I can see that I am going to have to pick up a white board today to help with our talks. 
We have worked out that he wants to talk to people on the phone but didn't want to risk sounding stupid because of his language issues.

We came up with a simple solution. Phone calls are made with the handset on speaker phone. When he gets stuck on a word, he can look to me for help. That experiment worked out wonderfully yesterday.

He talked to his mom, his daughter, and in the evening, we called my son Ed and his wife.
Something as simple as a phone conversation helped him immensely with his attitude and self confidence.

Yesterday afternoon he got into his skid steer and drove it around. He stuck to some basic things like offloading some round bales. These are things he has done for years and I think the muscle memory is there. 

I didn't want him to do it, but he was able to get in safely and out safely. His balance seems to be pretty good.

When he went into the sloppy muddy calf pen and decided to climb out of the skid steer and move the hay feeder, I about lost my mind. The doctors and nurses had said NO heavy lifting, and to TAKE it easy for at least a week or so...
I climbed the gates and slopped through the muck which tried to pull of my boots and lost my temper. He looked straight at me and waved me off like a pest.

Last night we had a discussion about what he had done. He still forgets that he had brain surgery. 

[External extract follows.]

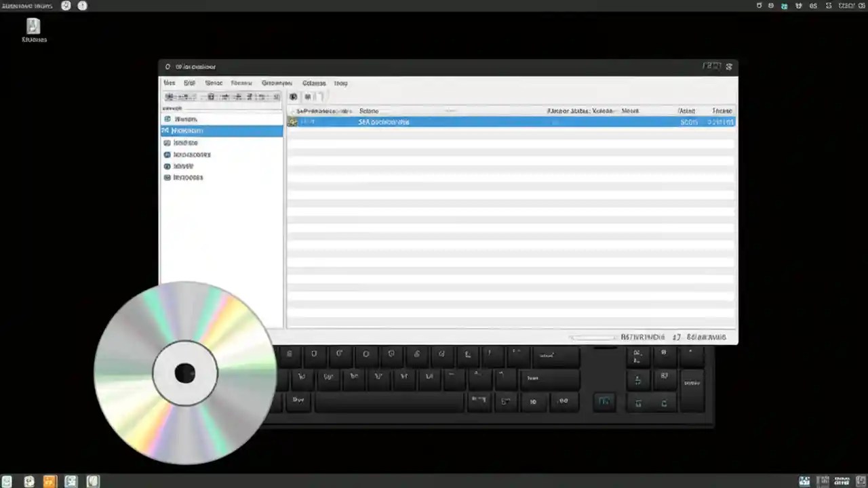Image resolution: width=868 pixels, height=488 pixels.
Task: Open the devices group expander above the sidebar list
Action: [x=172, y=108]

However. Let me say that our quiet moments sitting together on the porch were nice. He called Morris over and petted him and fussed over him. We watched the sun begin to set and held hands.

And so ended our first day home together.

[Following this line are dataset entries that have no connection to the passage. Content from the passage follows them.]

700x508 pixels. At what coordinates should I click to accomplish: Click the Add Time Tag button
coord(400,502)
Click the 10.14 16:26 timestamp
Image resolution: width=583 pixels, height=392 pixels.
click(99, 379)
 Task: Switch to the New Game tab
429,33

  1. Your post warms my heart, Val. Please tell rich that he has a fan here in Georgia that is wishing him all the best, and you, too. But you already know how much I adore you!

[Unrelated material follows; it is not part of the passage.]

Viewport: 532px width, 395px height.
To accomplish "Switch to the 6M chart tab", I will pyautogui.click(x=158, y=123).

  2. Thank you Rachel, I will!

  3. What a blessing for both of you that you have each other. I love how you're thinking outside the box to help compensate for Rich's memory loss. Sending prayers and good thoughts for his full speedy recovery.

  4. Val, you are an amazing woman. I am sure Rich will continue to improve with your excellent care. Tell him that a former work buddy wishes him the best. Best of luck to both of you.

  5. Thanks Will, we sure are working on things slow but sure, day by day. He wants to go fishing, that is a big summer goal!

  6. Your commitment and loyalty is inspiring. I hope you will also have some time to go with Morris out in the woods for fun.

  7. I wasn't aware prior to your facebook post. Sorry you're going through this but it sounds like you have things pretty well under control. One day at a time. Wishing the best for you two.

  8. Great post! You are so patient!! Rich is so lucky to have you. When we saw him yesterday he seemed sooo happy and I bet a big part of that was being able to come home to the place and person that he loves the most! Thank you for being amazing! See you soon! More well wishes ❤️❤️❤️❤️❤️

  9. And so your new life begins! Retirement is a great gift and this is the right time for you to be at home. It will make such a difference. Rich is some trooper!!!

  10. I was so unaware Val, I guess my head has been in the sand. Sending you love and hugs. Together you both begin a new life journey. Blessings to you and Rich

  11. For those that didn't know, don't feel badly. I didn't really publicize what was going on until I felt I had a fair handle on the situation.

  12. I'm afraid I was oblivious of what you've been going through. Being sick for several weeks and having a new grandson has kept me out of touch. I am so sorry for what you are both going through but as always, amazed at how you handle things. Healing thoughts and prayers are sent your way Val.